31 Eki 2007

Michel Tournier

Foucault’dan Deleuze’e yapısalcılık sonrası düşünce, edebiyatı ve felsefeyi de alabildiğine değiştirmiştir .
Michel Tournier’nin öykü ve romanları herhalde bu nitelendirmeye en uygun ürünler olacaktır.

Yazarın yapıtları Türkçeye Ayrıntı yayınları tarafından kazandırılmıştır :

  • Cuma yada pasifik Arafı
  • Çalı Horozu
  • Altın Damla
  • Kızılağaçlar Kralı
  • Gilles ile Jeanne
  • Anahtarlar ve kilitler
  • Kaynak ve Çalı
  • Meteorlar
  • Kutsal Ruh
  • Veda yemeği


Yazar, masalları, antik ve ‘modern’ mitleri; günümüzün arzu, kimlik ve yersizyurtsuzlaşma gibi sorunlarına değinmek üzere yeniden biçimlendirerek işlemiştir.

Tournier, ilk romanı Cuma ya da Pasifik Arafı ile ün kazandı.

Kitap, Defoe ile başlayan Robinson geleneğinin en parlak örneklerinden biriydi.

Tounier’nin parodik ve zaman zaman rahatsız edici olan yapıtları çağdaş dünya hakkında birer yorum olarak okunabilir; ancak kitapları genellikle mitler ve geleneksel öyküler üzerine kurulmuştur.

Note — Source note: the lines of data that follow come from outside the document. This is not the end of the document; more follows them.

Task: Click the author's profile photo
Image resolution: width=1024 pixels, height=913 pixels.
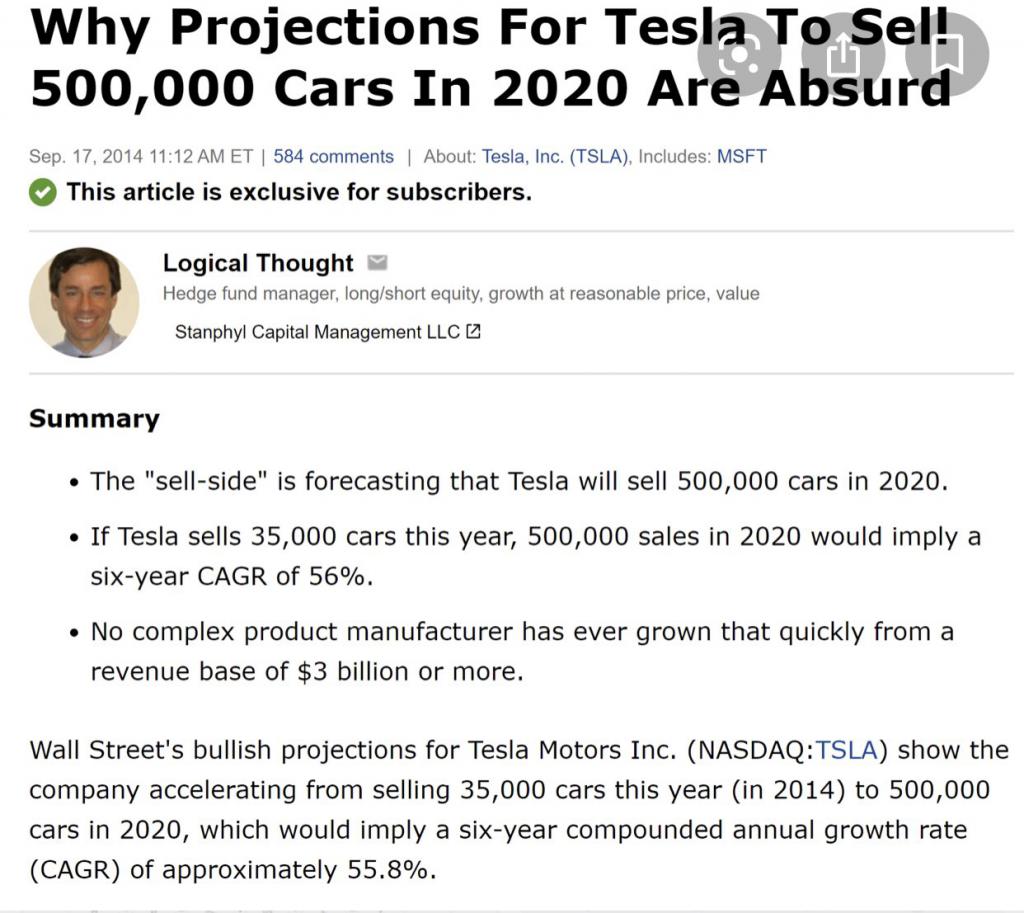Action: point(84,301)
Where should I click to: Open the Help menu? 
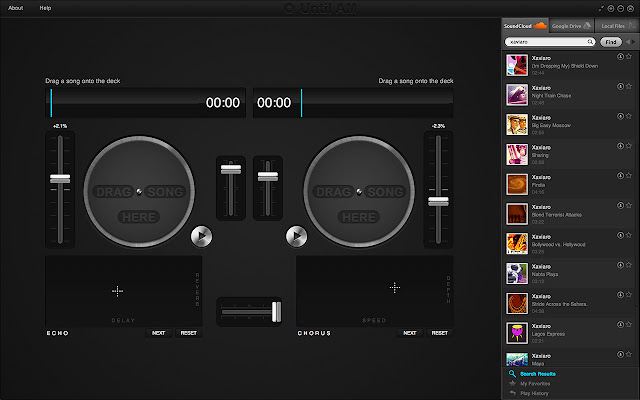(45, 7)
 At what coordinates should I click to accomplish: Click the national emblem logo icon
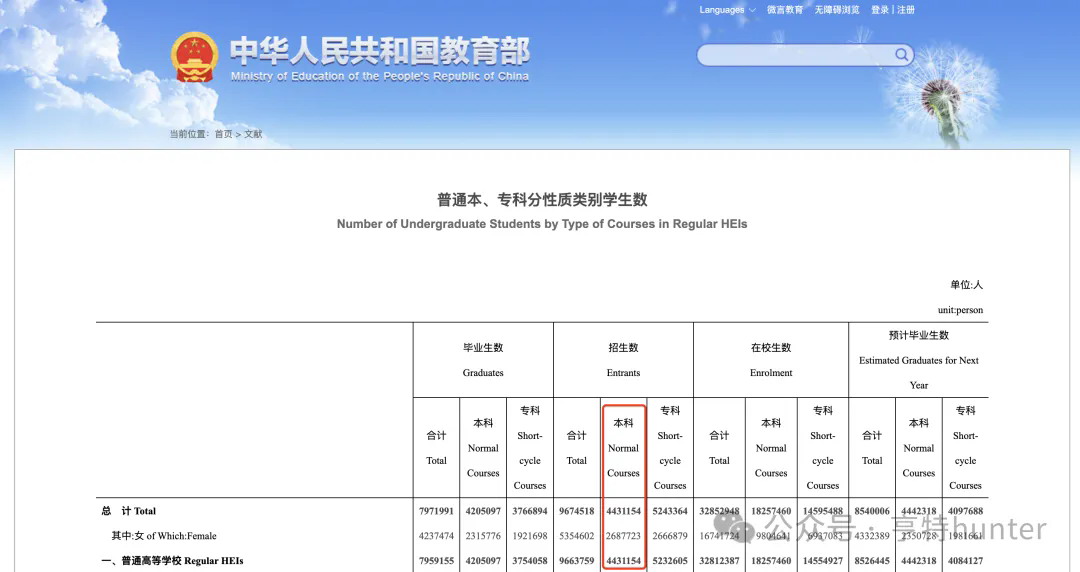click(x=194, y=57)
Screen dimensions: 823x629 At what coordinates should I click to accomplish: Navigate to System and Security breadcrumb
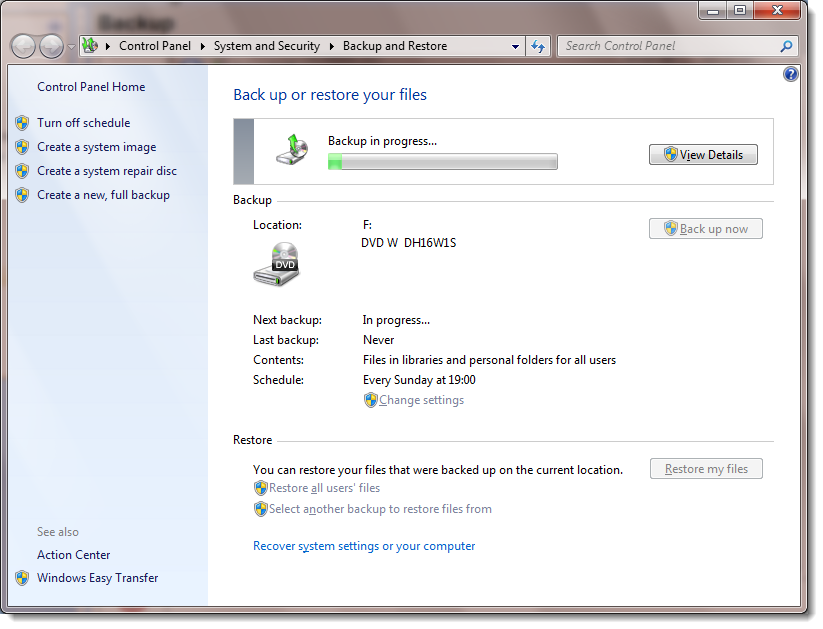coord(266,46)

Tournier 1924’te Paris’te doğdu. Alman filolojisi okuyan annesi ve babası Sorbonne’da tanışmışlardı. Annesi, her yaz onu kardeşleriyle birlikte Almanya’da çok sevdiği bir pansiyona götürüyordu; böylece o da çok erken yaşlarında Almanca öğrendi.

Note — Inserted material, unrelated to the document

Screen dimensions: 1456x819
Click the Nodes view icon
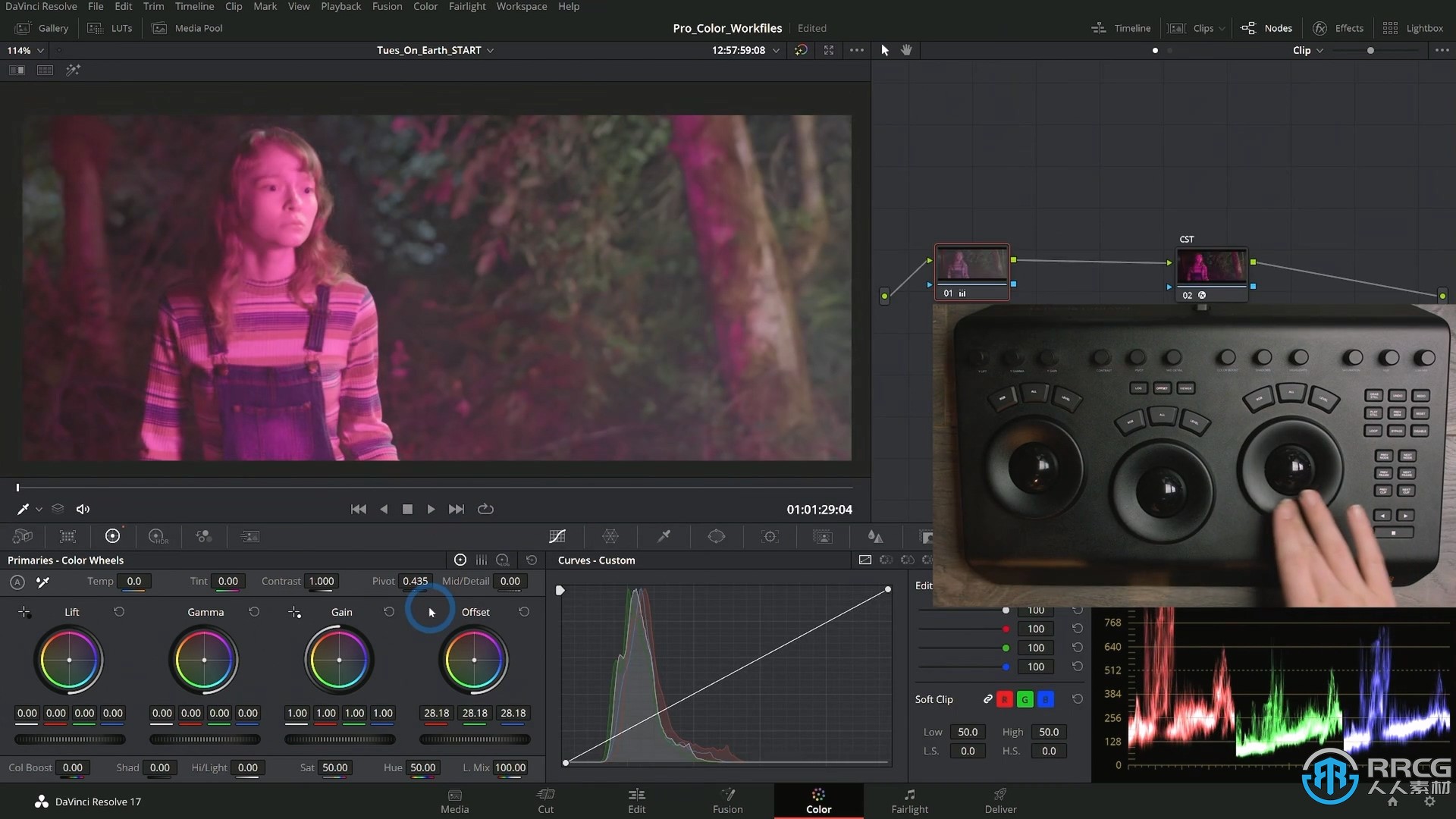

Birinci Dünya Savaşı’nda yaralanan babası, savaş sonrası öğretmen olmaktan vazgeçti ve telif hakları temsilciliğiyle uğraşmaya başladı. Babanın işi dolayısıyla yazar adları Tounierler’in günlük yaşamında sık sık duyuluyordu; Michel Tournier de küçük yaşlarında Andersen, Selma Lagerlöf, James Oliver Curwood gibi yazarların masallarını okuyarak büyüdü.

İkinci Dünya Savaşı sırasında üniversite lisans eğitimini tamamlayarak felsefe ve hukuk okumak üzere Sorbonne’a girdi. Savaş sonrası Tübinbeg Üniversitesi’ne geçerek orada dört yıl geçirdi; felsefe ve eğitim alanında bir kariyer planlıyordu. Ancak babası gibi o da eğitimciliğin yüksek kademelerine yükselmek için devletin zorunlu kıldığı sınavı geçmeyi başaramadı.

Tournier’in mitsel romanları edebiyat sahnesine mükemmel bir zamanlamayla çıkmıştı. 1960’ların ortalarından itibaren ‘Yeni Roman’ akımı zorlayıcı yazım tarzı, karakter çözümlemelerinden kaçınması, anlatıda açıklık konusundaki yetersizliği, dramatikleştirme yerine betimlemeyi seçmesi nedeniyle okuyucuda bir çeşit bıkkınlık yaratmıştı.

Modern dünyaya sırtını dönen Tournier yeni ve bir bakış açısıyla anlattığı fantezi dünyalarında ve eski hikayelerde yeni bir esin peşine düşmüştü. Yapıtlarında “okunabilir olmanın derinlik yetersizliği” anlamına gelmediğini gösterdi.

“Ölmüş mite alegori denir... Yazarın görevi mitlerin alegoriler haline gelmesini önlemektir.”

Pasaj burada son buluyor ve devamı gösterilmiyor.